Write out again, exactly, the lines below starting at the one with "You are a GUI" and ending at the one with "Task: Open the MENU hamburger in top right".

▶ **EXERCISE INPUTS**:
----------------------------------------

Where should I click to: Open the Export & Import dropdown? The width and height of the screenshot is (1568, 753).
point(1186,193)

----------------------------------------

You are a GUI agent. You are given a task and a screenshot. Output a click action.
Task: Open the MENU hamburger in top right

----------------------------------------

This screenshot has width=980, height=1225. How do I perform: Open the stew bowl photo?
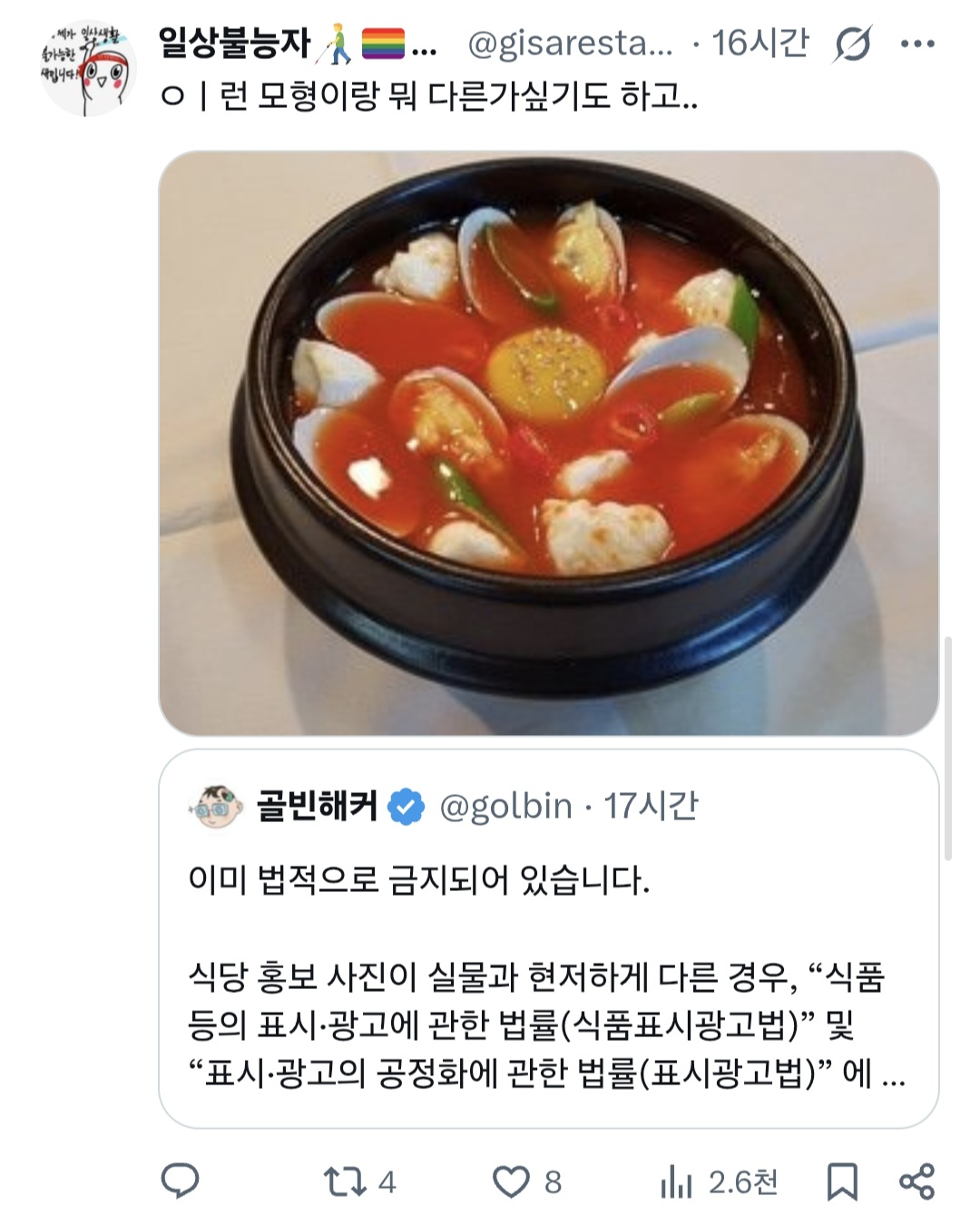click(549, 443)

----------------------------------------

▶ **FINAL ANSWER**:
You are a GUI agent. You are given a task and a screenshot. Output a click action.
Task: Open the MENU hamburger in top right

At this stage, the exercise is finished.